TASK REQUIREMENTS -> Retype the data below verbatim; pictures do not belong in the copy.

SOURCE MATERIAL ->
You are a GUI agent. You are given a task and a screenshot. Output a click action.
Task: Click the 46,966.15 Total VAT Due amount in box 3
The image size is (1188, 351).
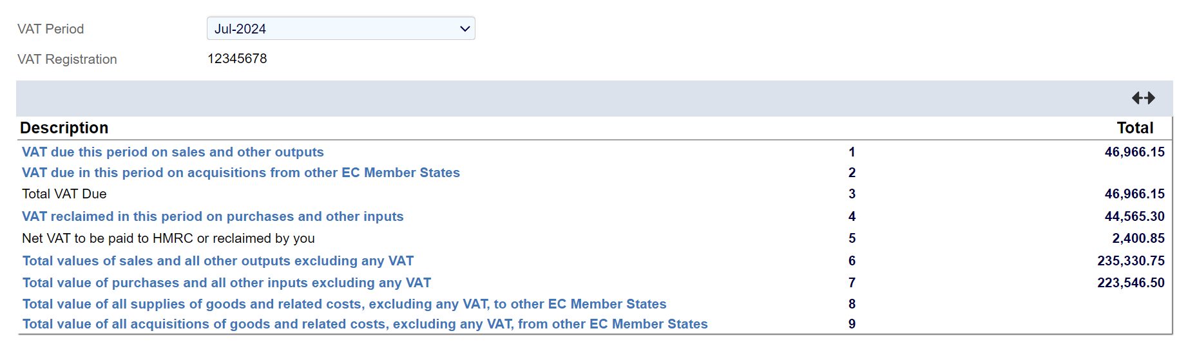click(x=1134, y=194)
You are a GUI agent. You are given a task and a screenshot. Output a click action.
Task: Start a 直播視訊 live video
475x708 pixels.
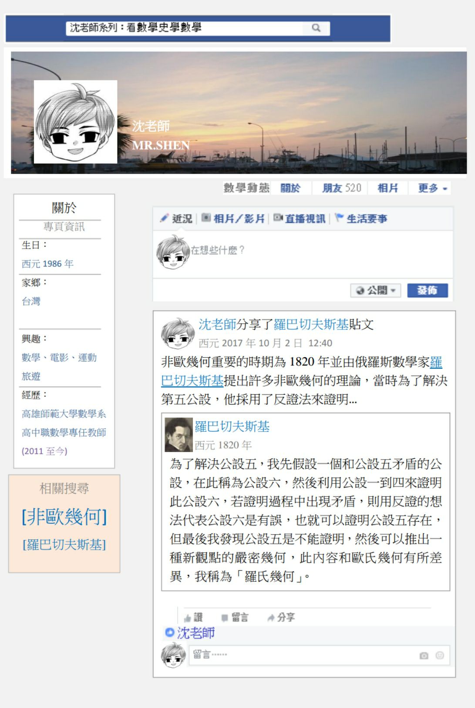(x=300, y=218)
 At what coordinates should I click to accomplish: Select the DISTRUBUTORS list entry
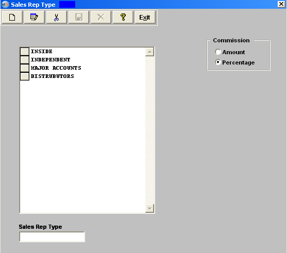pyautogui.click(x=53, y=76)
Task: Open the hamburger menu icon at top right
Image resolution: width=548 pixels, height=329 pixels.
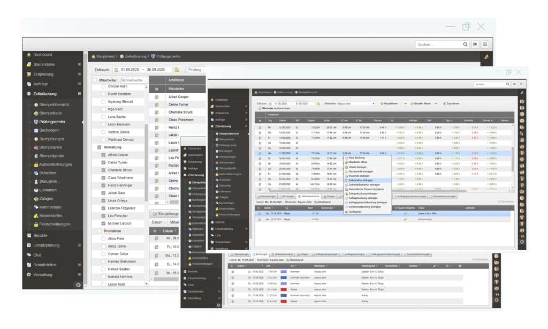Action: tap(485, 44)
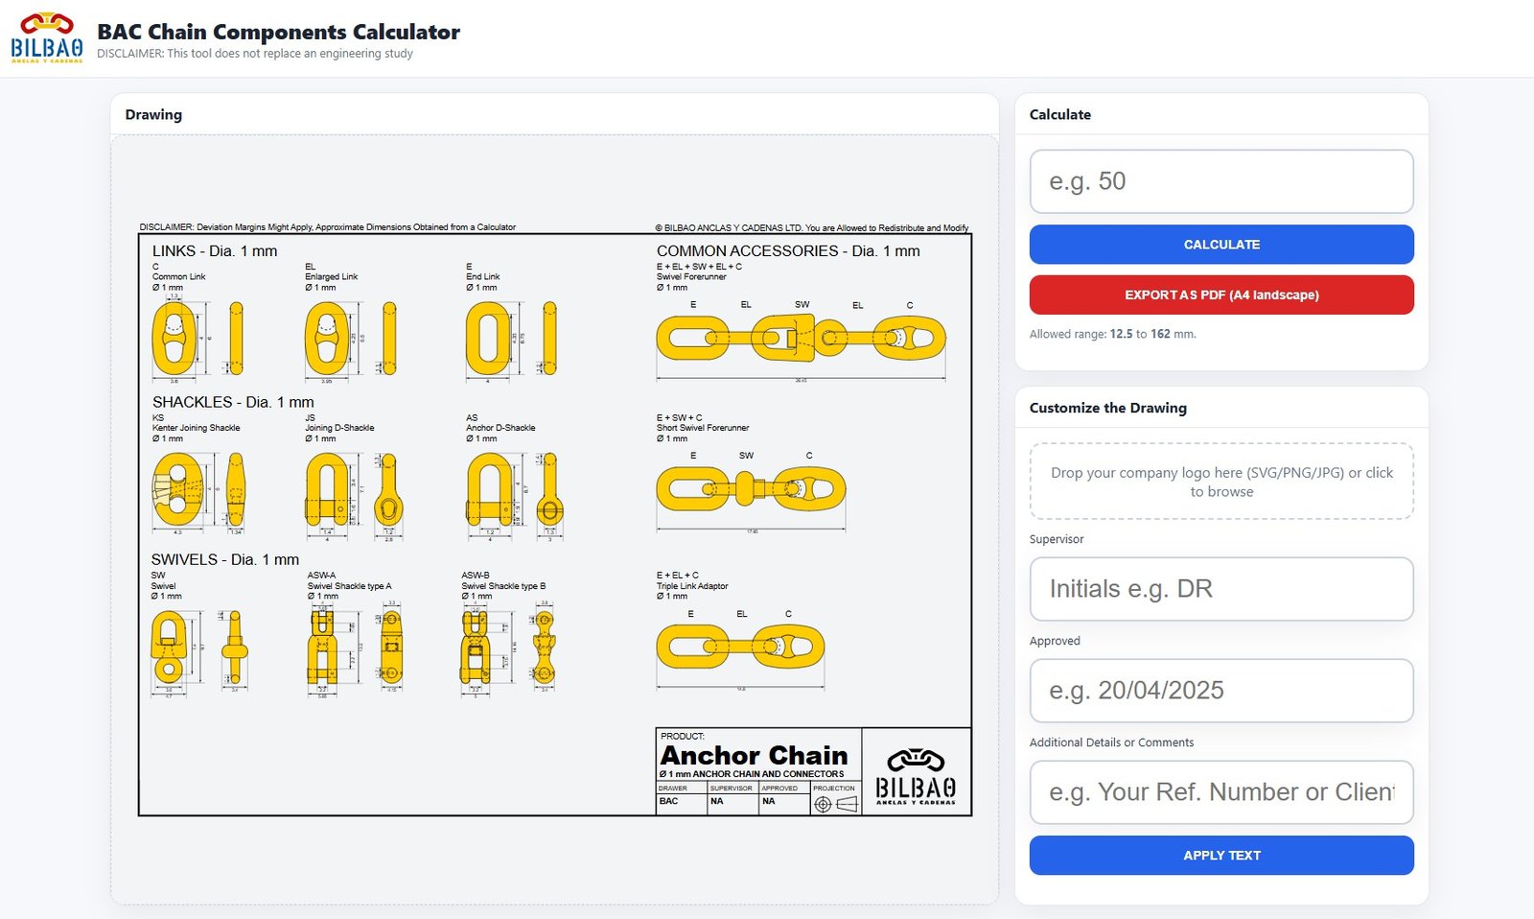
Task: Click the diameter input field
Action: [1220, 181]
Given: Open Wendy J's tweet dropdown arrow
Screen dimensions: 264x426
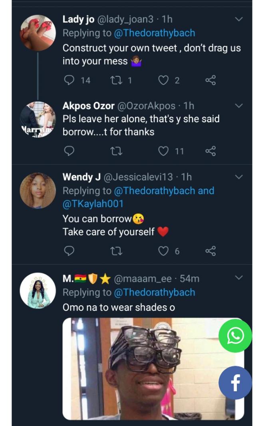Looking at the screenshot, I should (x=238, y=177).
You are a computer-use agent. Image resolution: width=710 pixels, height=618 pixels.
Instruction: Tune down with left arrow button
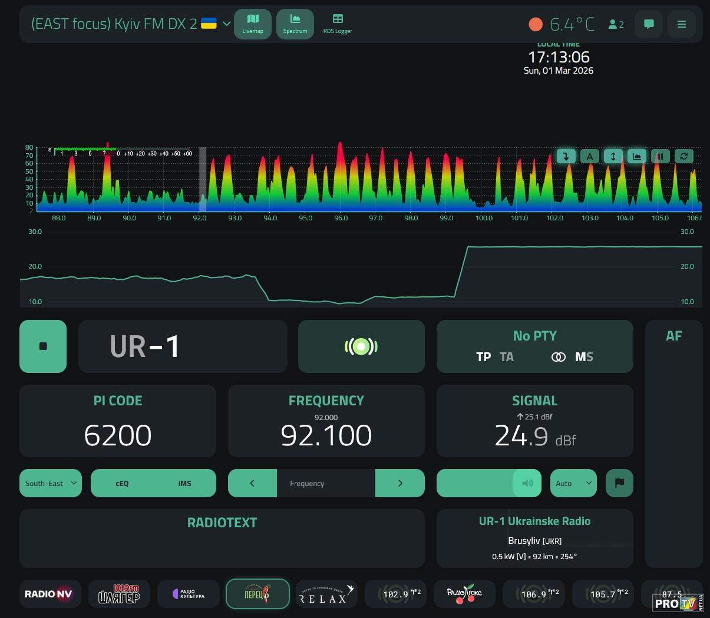coord(252,483)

SOLUTION ->
You are a GUI agent. You are given a task and a screenshot. Output a click action.
Task: Click the 46,966.15 Total VAT Due amount in box 3
The image size is (1188, 351).
click(x=1134, y=194)
You are a GUI agent. You are given a task and a screenshot. Output a click action.
Task: Start a 直播視訊 live video
475x708 pixels.
(x=300, y=218)
 At what coordinates should I click to accomplish: Select the DISTRUBUTORS list entry
pyautogui.click(x=53, y=76)
Task: Open the hamburger menu icon at top right
Image resolution: width=548 pixels, height=329 pixels.
Action: tap(485, 44)
Task: Click the diameter input field
Action: [1220, 181]
Given: Open Wendy J's tweet dropdown arrow
Screen dimensions: 264x426
Looking at the screenshot, I should (x=238, y=177).
You are a computer-use agent. Image resolution: width=710 pixels, height=618 pixels.
Instruction: Tune down with left arrow button
coord(252,483)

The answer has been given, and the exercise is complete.